You are waking up in your sleep
A speedy music flows all around you
And you are walking down a deep corridor.
You open a door to be torn by
the sight of your lover in bed with someone else,
You walk further down the hall,
Ashamed, no mortified at being
Suddenly naked at a concert.
You continue and open another door
And it reveals the heart of the void
suddenly being filled with large white clouds
Against a powder blue sky and you feel a clench
of fear as you drop into them and
you are filled with the terrible sensation of dropping
at high speed as you plummet mile after mile
through layers of cumulus.
You find youself waking, slightly alarmed
and you are on an airplane at 5a.m
attempting to read a magazine
while a song emerges in your mind.
The words become ants on the page
and crawl onto your hands.
You put your headphones on your head
of jet black hair over your big lobes like
old Buddha statues. You were told big
earlobes were a sign of wisdom.
The song fills your mind as you look out
into falling rectangles of orange and yellow
outside your window, dawn is rolling deep blue clouds.

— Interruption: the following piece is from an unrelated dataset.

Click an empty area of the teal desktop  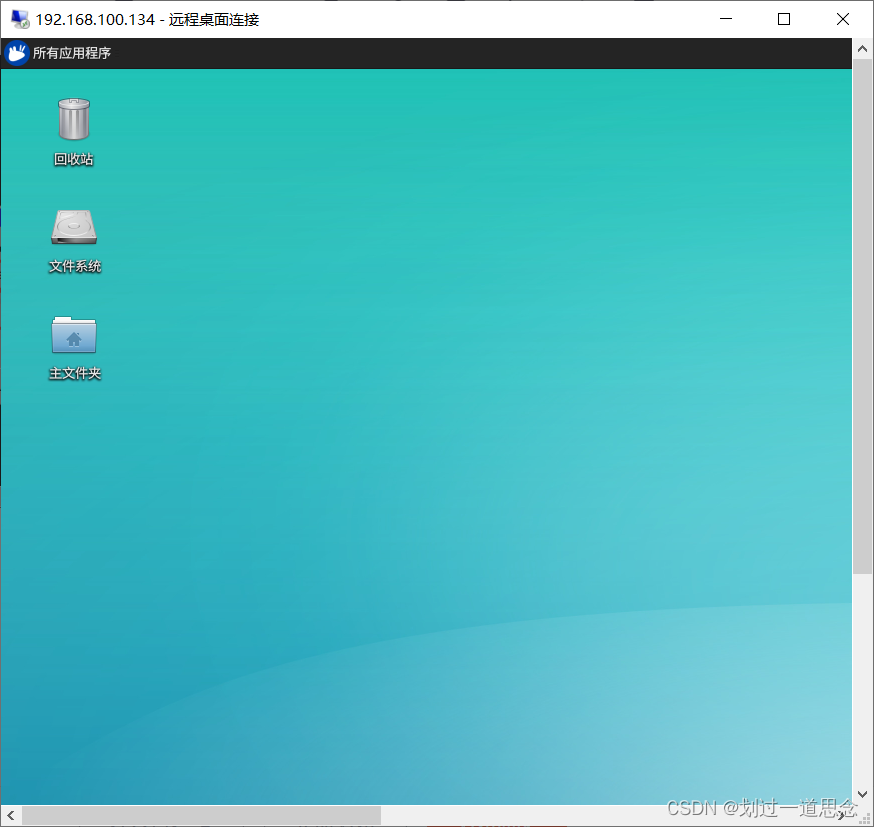(x=450, y=500)
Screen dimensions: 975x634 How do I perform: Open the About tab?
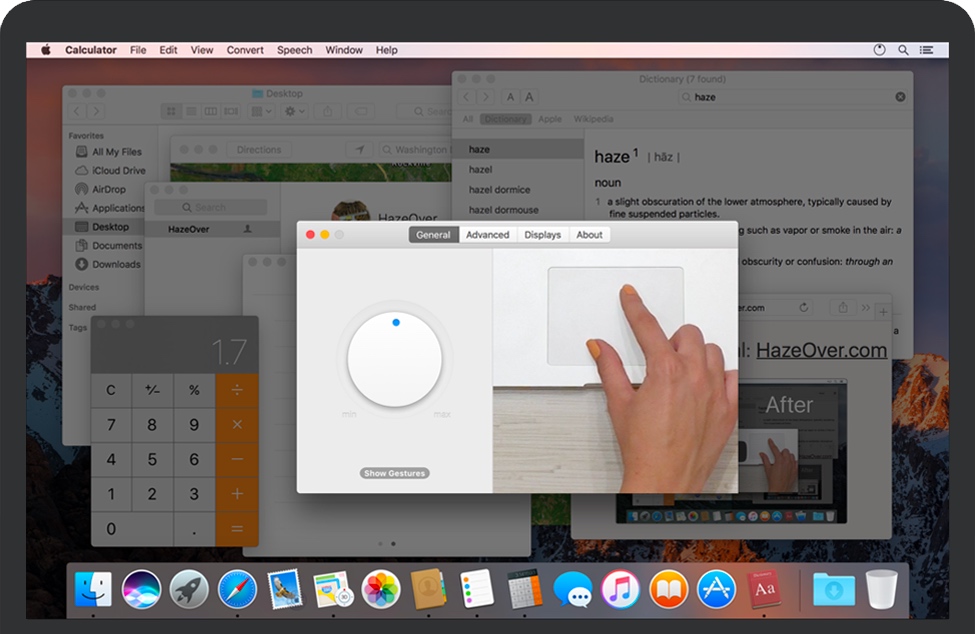pos(590,235)
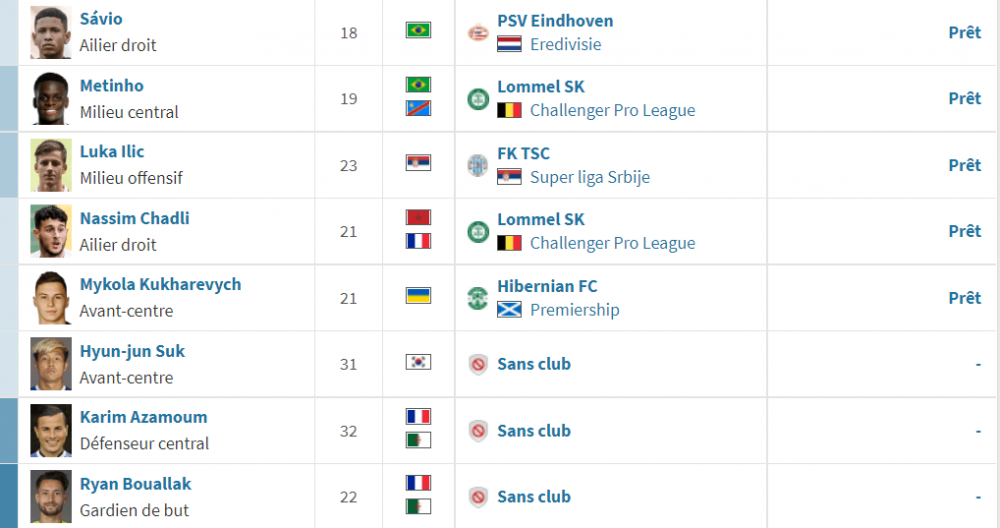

I pray the clouds stay safe beneath you.
Is music a disruptive influence?
It was feared that Mozart's music would
make women tear open their bodices and
run bare breasted through the streets.
Jazz was accused of being the "devil's music."
Endorsing the worst "vices" like dancing.
Conservative critics are probably glad music
c.d.s can't be spun backwards to look for satanic messages.
"Purple Rain" had a backwards message.
?uoy era woH. olleH
A friend told me to just stop listening to that stuff.
Music is so much more intense while your heart
is young. A strange new music captivates you and
intensifies even the most ordinary of life's experiences.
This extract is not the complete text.